In JoinBase, we hope that users can use the database very well just by some simple intuitions and experiences. We only expose the minimal concepts that must be known by users in current technical conditions. Apart from this, you don't need any other data field knowledge to use JoinBase well.

SQL

In JoinBase, you are only required to understand the plain SQL. Considering the declarative nature of SQL, as design, you basically only need intuition to use JoinBase well.

Also based on this, for SQL, we do not plan to copy it all into JoinBase's language. We will make compatible with its most intuitive parts, discard the unintuitive parts, and expand the parts that it has not yet done, but should be done simpler and more intuitive as a great bigdata analysis tools.

Partition

For the IoT scenario, the data generated by devices can be regarded as endless. Therefore, putting all the data into one place is neither necessary nor practical.

A partition in JoinBase is just a part of data or records which is sliced by your specified partition expression on a column or a list of columns when creating the schema of the table.

Furthermore, a partition in JoinBase act as an unit of data skipping for reducing query's scanned dataset. By skipping un-interested partitions, you can make your query lighting fast even the total dataset in the database is unlimited. We have carefully built an engine that can resist most of the pathological partition shapes. But wrong partition schemas may still greatly affect query performance. Because the great real-world flexibility on the top of the JoinBase's general SQL model, we think it is better to expose the concept of partition to users currently.
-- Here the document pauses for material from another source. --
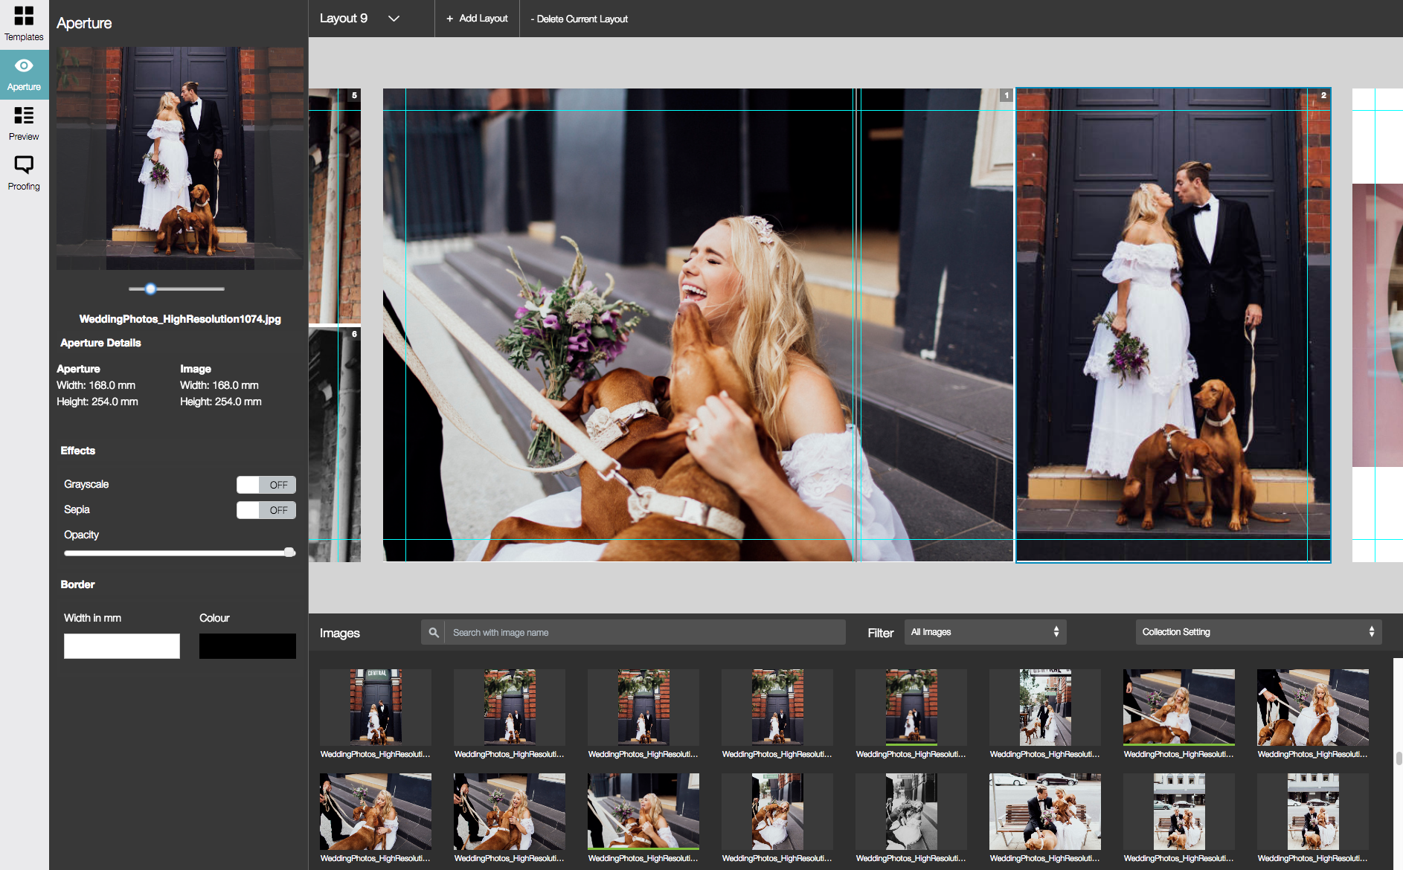1403x870 pixels.
Task: Click the plus icon for Add Layout
Action: pos(449,19)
Related to partition, the following concepts you should know to create a correct schema,

Partition Keys

Partitioning of a table should be based on the table's data. Commonly you use one or multiple columns in the table. These selected columns are the so-called partition keys.
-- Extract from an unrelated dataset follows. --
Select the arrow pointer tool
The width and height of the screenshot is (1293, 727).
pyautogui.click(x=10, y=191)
Currently, we only support the single column as a partition key. And the value of partition must be a unsigned 64bit integer. In the future, we will support the multiple columns as a compound partition key.

Partition Expression

Sometimes, it is not convenient to just use the column’s value itself. Instead, it is better to use the derived value from the column.

For example, it is natural to partition the time series table by a kind of time unit, like a day. But you may have only a Timestamp type column in your table. There are two ways for solving this:

You add a new column like date as the partition key to represent the day partition granularity.
It will be easier if you just tell the databases how to calculate the partition key (in the day partition granularity) from the existing timestamp. This is the so-called partition expression.

For performance and security reasons, we support several common functions (mainly date-time related) to be used as partition expressions. See the language reference page for more detail.

Currently, you may combine two above ways if you want one much complex partition schema. We will continue to improve the partition expressions support.